Block 2: Social Structures

Lectures:
Insiders and Outsiders in the Medieval World
Communities of Obligation in the Early Modern World
The Mismeasurement of Man: Science and Race in the Age of Empire
Rich and Poor

Discussion groups:
Begging and Debt
Reckoning with Race

Block 3: Livelihoods

Lectures:
Labouring Relationships in the Medieval World
Early Modern Work
Industrialisation
Work Hard, Play Less: the ‘Industrious Revolution’

Discussion groups:
Women’s Work
Industrialisation and its Limits

Block 4: Global exchanges: Commerce, Capital and Migration

Lectures:
Silk and Spices (and Pots and Plates): Trade Routes in the Medieval World
Silver, Sugar and Enslaves People: Trade in the Early Modern World
Cotton, Rubber and Ivory: Global Commodities in the Nineteenth Century
Moving Money, Changing Lives: Globalisations Compared, c.1870 to Present

Discussion groups:
Sugar and Spice
From Cotton to Palm Oil: Global Trade since 1800

Indicative assessment

Task % of module mark
Essay/coursework 100

Special assessment rules

None

Additional assessment information

For formative assessment work, students will produce a 1500-word essay in week 5.

For summative assessment, students will submit a 2000-word essay in the assessment period.

Indicative reassessment

Task % of module mark
Essay/coursework 100

Module feedback

Following their formative assessment task, students will receive written feedback that will include comments and a mark within 10 working days of submission.

Work will be returned to students in their discussion groups and may be supplemented by the tutor giving some oral feedback to the whole group. All students are encouraged, if they wish, to discuss the feedback on their procedural work during their lecturers’ student hours. For more information, see the Statement on Feedback.
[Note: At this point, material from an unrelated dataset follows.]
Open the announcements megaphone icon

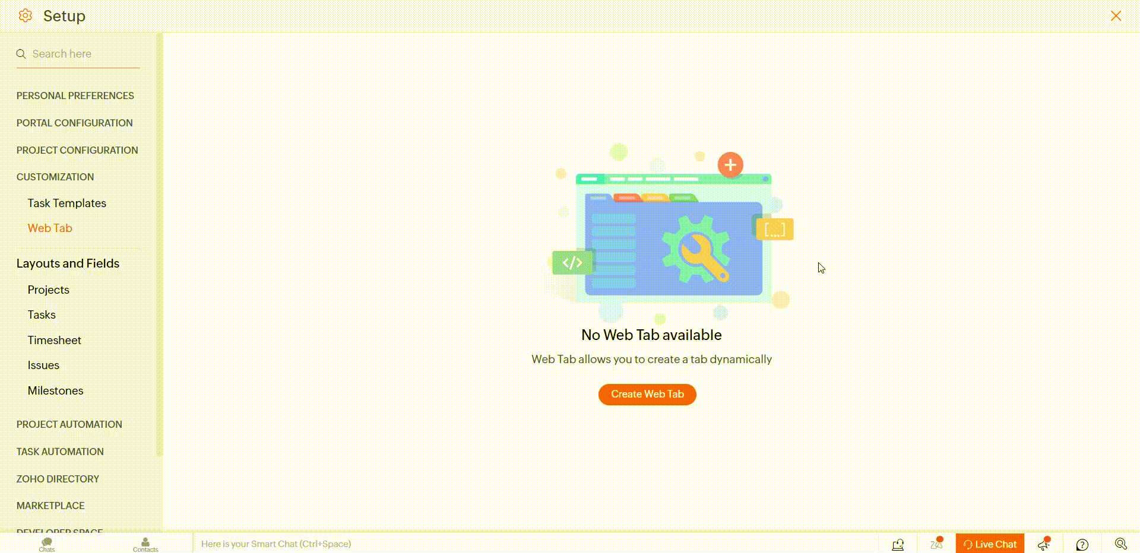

For summative assessment tasks, students will receive their provisional mark and written feedback within 25 working days of the submission deadline. Lecturers will then be available during student hours for follow-up guidance if required. For more information, see the Statement of Assessment.

Indicative reading

For semester-time reading, please refer to the module VLE site. Before the course starts, we encourage you to look at the following items of preliminary reading:

  • C.A. Bayly, The Birth of the Modern World, 1780-1914 (Oxford: Blackwell, 2004).
  • Benjamin Z. Kedar and Merry Wiesner Hanks (eds.), The Cambridge World History, Volume 5: Expanding Webs of Exchange and Conflict, 500CE–1500CE (Cambridge, CUP, 2015).
  • Giorgio Riello and Tirthanker Roy (eds.), Global Economic History (London: Bloomsbury, 2018).



The information on this page is indicative of the module that is currently on offer. The University constantly explores ways to enhance and improve its degree programmes and therefore reserves the right to make variations to the content and method of delivery of modules, and to discontinue modules, if such action is reasonably considered to be necessary. In some instances it may be appropriate for the University to notify and consult with affected students about module changes in accordance with the University's policy on the Approval of Modifications to Existing Taught Programmes of Study.